Ces renseignemens fournis par les espions de M. Seroka, chargé des affaires arabes de la colonne, déterminèrent le plan d’attaque. Trois colonnes sans bagages et pourvues de deux journées de vivres devaient surprendre et enlever les positions de Narah à la pointe du jour, en attaquant par trois côtés différens. Si elles ne réussissaient pas à emporter le village principal par un coup de vigueur, elles remonteraient le ravin, se réuniraient vers le col pour le franchir à tire-d’aile et tomber à l’improviste sur Taughanimt et Iguelfen, où l’on ferait une razzia de toutes les richesses appartenant à l’ennemi. Cette opération en dehors des prévisions de la défense devait produire un effet certain. Outre qu’on atteignait Narah dans ses biens, par l’enlèvement des familles on pouvait l’amener à la soumission.

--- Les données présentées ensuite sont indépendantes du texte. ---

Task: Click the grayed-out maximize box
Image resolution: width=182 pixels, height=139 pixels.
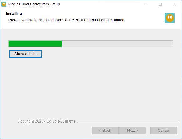Action: [x=160, y=4]
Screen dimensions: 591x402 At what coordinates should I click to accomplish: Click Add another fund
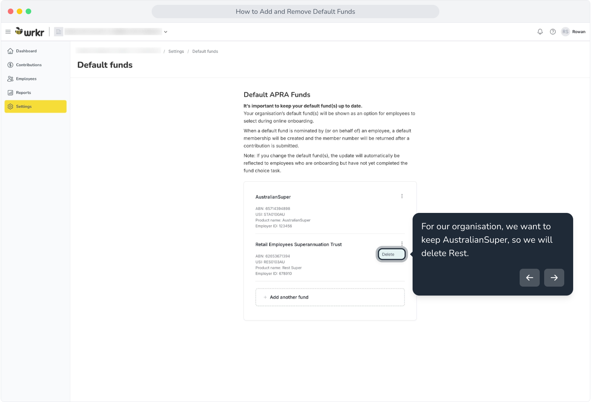click(330, 297)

Toutefois le plan n’eut pas besoin d’être exécuté comme il avait été conçu; la vaillance de nos soldats l’abrégea singulièrement.

Le 4 au soir, le colonel Canrobert réunit auprès de sa tente les chefs de corps pour leur expliquer ses projets et les détails d’exécution qu’il leur confiait; puis, se rendant avec eux sur un mamelon de la rive droite de l’Abdi, il leur montra le faîte d’une maison se détachant des ombres de la montagne, qui indiquait seule la vraie position de Narah. Dès le matin, nos soldats avaient construit des retranchemens en pierres sèches pour mettre à l’abri de toute atteinte sérieuse nos bagages et nos approvisionnemens, qu’on devait laisser à la garde des hommes les moins valides, formant un effectif de 800 hommes et appuyés par un obusier de montagne.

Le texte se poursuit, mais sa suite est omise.